El sentimiento culto que rige en todo ser realmente humanizado es también motor que pone en movimiento los procesos de trabajo creador, no solo en lo artístico, sino igualmente en la ciencia, la técnica, las tareas sanitarias, las producciones industriales o manuales, el magisterio y la aplicación operativa de las formas de pensamiento. De ahí que pensar sin sentir no sea acto con garantía de aportación en bien de lo humano, incluso en la esfera de los imaginarios.

Una cultura de alcance social carente de sentimientos, en la cual sean la utilidad material y la revelación de egoísmos y desvaríos lo que predomine, conduce inexorablemente a un retroceso de los estatutos civilizatorios de la existencia. Lo cultural es canal primordial para el cultivo de la personalidad y, así mismo, alimento para las maneras de ser y proyectarse, de poder intuir y generar formulaciones inteligentes o propuestas creativas. Renunciar a los supuestos de la virtud y las pasiones constructivas en la comunicación, la dirección ejecutiva, el debate, los placeres sexuales, el reconocimiento de los méritos de otros, los oficios y la conversión de un mensaje recibido en conocimiento, conlleva el peligro de retornar a ciertas actitudes de atraso y deculturación. 

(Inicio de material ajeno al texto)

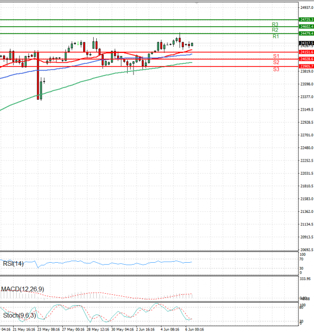Image resolution: width=314 pixels, height=333 pixels.
Task: Click the 24725.3 green price tag
Action: (x=306, y=19)
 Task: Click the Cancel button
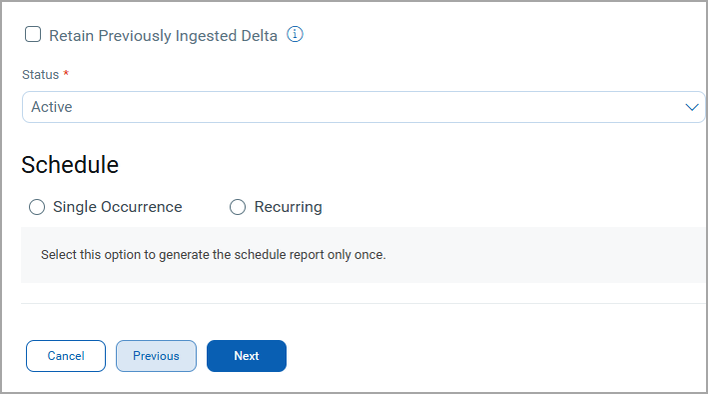[66, 356]
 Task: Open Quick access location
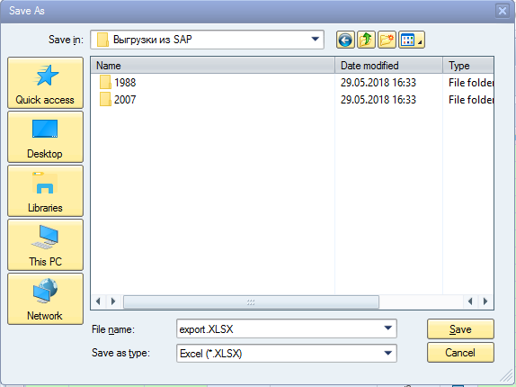pos(45,83)
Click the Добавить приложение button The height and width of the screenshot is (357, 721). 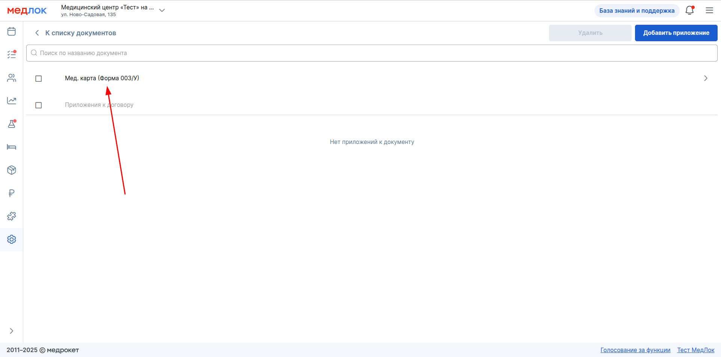676,33
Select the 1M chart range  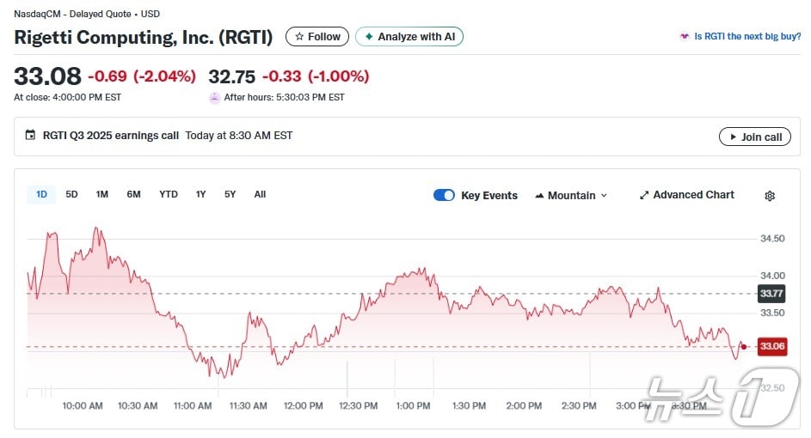(x=101, y=194)

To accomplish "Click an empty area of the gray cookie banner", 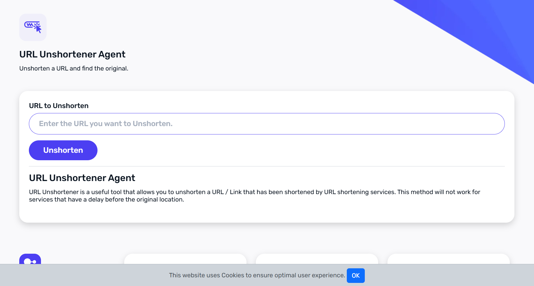I will coord(93,275).
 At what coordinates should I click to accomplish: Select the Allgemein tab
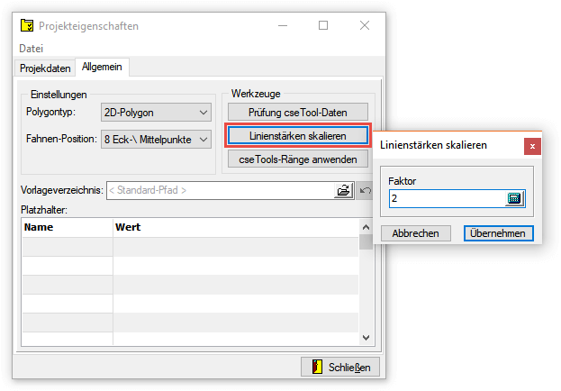click(103, 68)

El hombre no es hombre por ser bípedo ni por su fisonomía, ni tampoco por un generalizado mandato divino. Se humaniza a raíz de las acciones que ejecuta y por funciones complejas del cerebro, gracias a la riqueza diversificada del lenguaje y a lo valioso de su proceder en la sociedad. Su ascenso ininterrumpido de lo zoológico a lo social y cultural implica el despliegue de una espiritualidad profunda, un comportamiento adecuado, aspiraciones justas, además de la disposición constante para el diálogo fundamentado y la poesía.

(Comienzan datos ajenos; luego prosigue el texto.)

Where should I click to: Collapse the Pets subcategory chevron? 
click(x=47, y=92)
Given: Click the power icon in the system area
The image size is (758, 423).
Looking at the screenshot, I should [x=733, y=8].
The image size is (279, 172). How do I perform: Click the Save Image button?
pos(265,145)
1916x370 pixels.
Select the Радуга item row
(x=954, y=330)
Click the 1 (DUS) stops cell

Amar a la madre y a la patria, reconocerse parte de un grupo e identificarse con los códigos de la cultura matriz, constituyen sentimientos de pertenencia en dos direcciones –sentirse deudor y a la vez propietario– dentro de coordenadas íntimas y públicas que transforman esos indicadores raigales en sustrato invisible de lo pensado, imaginado y expresado. Ahí radica, posiblemente, la clave que explica cómo el sentimiento cultural autóctono, al manifestarse en las búsquedas y vertientes más numerosas del proceder estético, otorga carta de genuina ciudadanía simbólica a convencionales o audaces realizaciones, aunque estas no siempre puedan ser decodificadas por todos los tipos de públicos.

Durante la formación personal, familiar y civil, se fijan modelos de referencia y pautas éticas que diseñan la cultura de los sentimientos, y tienden a regir sueños y deseos –sin excluirse los de artistas, escritores e intelectuales–, cuando estos no han sido deformados por la fiebre del dinero y la mentira oportunista; la enajenación de mercado y la egolatría; el servilismo del «colonizado exótico» y la desnaturalización mental que puede llegar al distanciamiento agresivo respecto de patria y de madre. Una identidad evolutiva que se nutra de cambios progresivos del panorama universal, de esa necesaria dialéctica de generaciones, y también de perspectivas instrumentales que las culturas del mundo intercambian entre sí, habrá de conducir a resultados diferenciados, contemporáneos de sus circunstancias y eternamente auténticos.

Fue el crítico de arte italiano Mario De Micheli quien me confirmó que la riqueza de individualidades expresivas concurrentes en tendencias, como el expresionismo, el futurismo y el surrealismo –vistos en sus acepciones nacionales y hasta en sus reapariciones con posterioridad a la Segunda Guerra Mundial, incluso en América Latina– se debió a la influencia que en cada artista habían tenido sus sentimientos y valores, y a las razones subjetivas y a las improntas contextuales vividas. Puntos de vista semejantes los había escuchado al hablar con el cubano Juan Marinello, el español Cesáreo Rodríguez-Aguilera y el argentino Juan Acha. En todos quedaba ratificado este aserto: es el sentimiento cultural de los hombres, completado por una consecuente autenticidad y abierto a la invención renovadora, lo que vitaliza y provee de trascendencia a sus afirmaciones y obras.